▸ THE TASK
Copy out all of the data below word for word, keeping every line as it appears.

▸ GIVEN DATA
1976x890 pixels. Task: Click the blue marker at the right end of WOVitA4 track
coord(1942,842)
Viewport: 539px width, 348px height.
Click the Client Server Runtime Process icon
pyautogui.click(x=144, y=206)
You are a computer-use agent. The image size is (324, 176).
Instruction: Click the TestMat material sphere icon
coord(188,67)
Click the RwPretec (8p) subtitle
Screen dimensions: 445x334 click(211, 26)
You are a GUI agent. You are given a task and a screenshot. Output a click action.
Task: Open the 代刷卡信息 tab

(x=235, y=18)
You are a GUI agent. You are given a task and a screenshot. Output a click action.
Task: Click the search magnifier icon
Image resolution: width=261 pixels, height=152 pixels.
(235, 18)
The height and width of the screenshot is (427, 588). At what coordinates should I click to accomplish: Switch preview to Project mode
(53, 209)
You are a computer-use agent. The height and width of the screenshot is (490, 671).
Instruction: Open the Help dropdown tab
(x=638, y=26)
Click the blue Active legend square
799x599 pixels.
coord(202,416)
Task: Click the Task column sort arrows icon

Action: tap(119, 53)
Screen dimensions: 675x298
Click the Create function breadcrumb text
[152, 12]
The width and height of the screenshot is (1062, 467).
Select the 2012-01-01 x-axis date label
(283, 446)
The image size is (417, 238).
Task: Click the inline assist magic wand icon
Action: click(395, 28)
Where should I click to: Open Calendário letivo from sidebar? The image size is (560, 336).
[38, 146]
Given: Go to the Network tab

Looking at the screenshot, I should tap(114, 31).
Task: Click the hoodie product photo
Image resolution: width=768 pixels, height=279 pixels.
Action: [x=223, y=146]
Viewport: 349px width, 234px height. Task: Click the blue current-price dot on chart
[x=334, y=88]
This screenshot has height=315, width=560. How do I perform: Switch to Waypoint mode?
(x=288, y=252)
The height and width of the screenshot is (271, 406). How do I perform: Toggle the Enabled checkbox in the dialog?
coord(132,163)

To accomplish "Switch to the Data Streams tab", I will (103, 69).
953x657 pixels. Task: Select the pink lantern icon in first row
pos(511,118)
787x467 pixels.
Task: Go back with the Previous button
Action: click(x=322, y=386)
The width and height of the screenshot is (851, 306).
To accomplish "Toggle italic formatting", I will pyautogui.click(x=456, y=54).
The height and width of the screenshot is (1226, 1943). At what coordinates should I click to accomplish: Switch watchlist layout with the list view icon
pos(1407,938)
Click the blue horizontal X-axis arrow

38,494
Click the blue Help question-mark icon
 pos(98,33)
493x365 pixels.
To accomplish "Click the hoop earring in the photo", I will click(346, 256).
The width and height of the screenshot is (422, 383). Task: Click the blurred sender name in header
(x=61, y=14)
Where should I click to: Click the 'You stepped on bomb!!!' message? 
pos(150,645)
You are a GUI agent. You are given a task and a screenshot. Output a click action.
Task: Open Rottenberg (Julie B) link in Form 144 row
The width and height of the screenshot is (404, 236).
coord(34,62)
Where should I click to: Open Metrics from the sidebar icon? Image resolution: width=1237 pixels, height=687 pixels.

▸ RESPONSE
1976x890 pixels. Task: Click the blue marker at the right end of WOVitA4 track
coord(1942,842)
Viewport: 539px width, 348px height.
Click the Client Server Runtime Process icon
pyautogui.click(x=144, y=206)
You are a computer-use agent. The image size is (324, 176).
Instruction: Click the TestMat material sphere icon
coord(188,67)
Click the RwPretec (8p) subtitle
Screen dimensions: 445x334 click(211, 26)
You are a GUI agent. You are given a task and a screenshot. Output a click action.
Task: Open the 代刷卡信息 tab

(x=235, y=18)
You are a GUI agent. You are given a task and a screenshot. Output a click action.
Task: Click the search magnifier icon
Image resolution: width=261 pixels, height=152 pixels.
(235, 18)
The height and width of the screenshot is (427, 588). At what coordinates should I click to accomplish: Switch preview to Project mode
(53, 209)
You are a computer-use agent. The height and width of the screenshot is (490, 671).
Instruction: Open the Help dropdown tab
(x=638, y=26)
Click the blue Active legend square
799x599 pixels.
coord(202,416)
Task: Click the Task column sort arrows icon

Action: tap(119, 53)
Screen dimensions: 675x298
Click the Create function breadcrumb text
[152, 12]
The width and height of the screenshot is (1062, 467).
Select the 2012-01-01 x-axis date label
(283, 446)
The image size is (417, 238).
Task: Click the inline assist magic wand icon
Action: click(395, 28)
Where should I click to: Open Calendário letivo from sidebar? The image size is (560, 336).
[38, 146]
Given: Go to the Network tab

Looking at the screenshot, I should tap(114, 31).
Task: Click the hoodie product photo
Image resolution: width=768 pixels, height=279 pixels.
Action: [x=223, y=146]
Viewport: 349px width, 234px height. Task: Click the blue current-price dot on chart
[x=334, y=88]
This screenshot has height=315, width=560. How do I perform: Switch to Waypoint mode?
(x=288, y=252)
The height and width of the screenshot is (271, 406). How do I perform: Toggle the Enabled checkbox in the dialog?
coord(132,163)

To accomplish "Switch to the Data Streams tab", I will (103, 69).
953x657 pixels. Task: Select the pink lantern icon in first row
pos(511,118)
787x467 pixels.
Task: Go back with the Previous button
Action: click(x=322, y=386)
The width and height of the screenshot is (851, 306).
To accomplish "Toggle italic formatting", I will pyautogui.click(x=456, y=54).
The height and width of the screenshot is (1226, 1943). At what coordinates should I click to accomplish: Switch watchlist layout with the list view icon
pos(1407,938)
Click the blue horizontal X-axis arrow

38,494
Click the blue Help question-mark icon
 pos(98,33)
493x365 pixels.
To accomplish "Click the hoop earring in the photo", I will click(346, 256).
The width and height of the screenshot is (422, 383). Task: Click the blurred sender name in header
(x=61, y=14)
Where should I click to: Click the 'You stepped on bomb!!!' message? 
pos(150,645)
You are a GUI agent. You are given a task and a screenshot. Output a click action.
Task: Open Rottenberg (Julie B) link in Form 144 row
The width and height of the screenshot is (404, 236).
coord(34,62)
Where should I click to: Open Metrics from the sidebar icon? Image resolution: width=1237 pixels, height=687 pixels.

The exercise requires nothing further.